Renal fibrosis is an important pathological biomarker of chronic kidney disease (CKD). Stimulator of interferon genes/TANK binding kinase 1 (STING/TBK1) axis has been identified as the main regulator of innate immune response and closely related to fibrotic disorder. However, the role of STING/TBK1 signaling pathway in kidney fibrosis is still unknown. In this study, we investigated the effect of pharmacological inhibition of STING/TBK1 signaling on renal fibrosis induced by folic acid (FA). In mice, TBK1 was significantly activated in interstitial cells of FA-injured kidneys, which was markedly inhibited by H-151 (a STING inhibitor) treatment.
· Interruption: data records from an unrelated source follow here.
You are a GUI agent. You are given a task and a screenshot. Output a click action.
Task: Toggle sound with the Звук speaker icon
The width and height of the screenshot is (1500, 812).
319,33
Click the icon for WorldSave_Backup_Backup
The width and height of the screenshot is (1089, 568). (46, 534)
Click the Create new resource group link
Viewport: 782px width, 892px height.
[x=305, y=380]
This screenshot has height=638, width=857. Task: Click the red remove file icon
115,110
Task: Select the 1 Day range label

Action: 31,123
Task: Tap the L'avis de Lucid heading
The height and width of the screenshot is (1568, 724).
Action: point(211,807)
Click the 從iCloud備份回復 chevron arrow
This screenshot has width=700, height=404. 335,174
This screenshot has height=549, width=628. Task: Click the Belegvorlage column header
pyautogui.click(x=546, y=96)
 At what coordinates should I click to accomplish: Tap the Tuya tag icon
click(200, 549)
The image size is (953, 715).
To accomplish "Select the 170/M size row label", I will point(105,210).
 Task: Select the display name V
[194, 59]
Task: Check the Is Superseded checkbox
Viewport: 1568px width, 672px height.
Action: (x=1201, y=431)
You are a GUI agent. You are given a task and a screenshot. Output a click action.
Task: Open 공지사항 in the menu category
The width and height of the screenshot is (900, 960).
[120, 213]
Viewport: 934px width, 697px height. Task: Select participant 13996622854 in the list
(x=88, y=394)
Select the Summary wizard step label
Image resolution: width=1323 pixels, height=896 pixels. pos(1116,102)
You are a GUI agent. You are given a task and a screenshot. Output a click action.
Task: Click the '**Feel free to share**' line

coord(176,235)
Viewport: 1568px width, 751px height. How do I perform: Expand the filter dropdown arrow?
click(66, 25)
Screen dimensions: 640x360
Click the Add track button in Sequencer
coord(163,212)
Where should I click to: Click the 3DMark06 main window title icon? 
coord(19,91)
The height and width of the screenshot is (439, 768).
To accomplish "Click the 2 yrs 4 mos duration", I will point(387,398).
Specifically, pharmacological inhibition of STING impaired bone marrow-derived fibroblasts activation and macrophage to myofibroblast transition in folic acid nephropathy, leading to reduction of extracellular matrix proteins expression, myofibroblasts formation and development of renal fibrosis. Furthermore, pharmacological inhibition of TBK1 by GSK8612 reduced myeloid myofibroblasts accumulation and impeded macrophage to myofibroblast differentiation, resulting in less deposition of extracellular matrix protein and less severe fibrotic lesion in FA-injured kidneys. In cultured mouse bone marrow-derived monocytes, TGF-β1 activated STING/TBK1 signaling. This was abolished by STING or TBK1 inhibitor administration. In addition, GSK8612 treatment decreased levels of α-smooth muscle actin and extracellular matrix proteins and prevents bone marrow-derived macrophages to myofibroblasts transition in vitro. Collectively, our results revealed that STING/TBK1 signaling has a critical role in bone marrow-derived fibroblast activation, macrophages to myofibroblasts transition, and kidney fibrosis progression.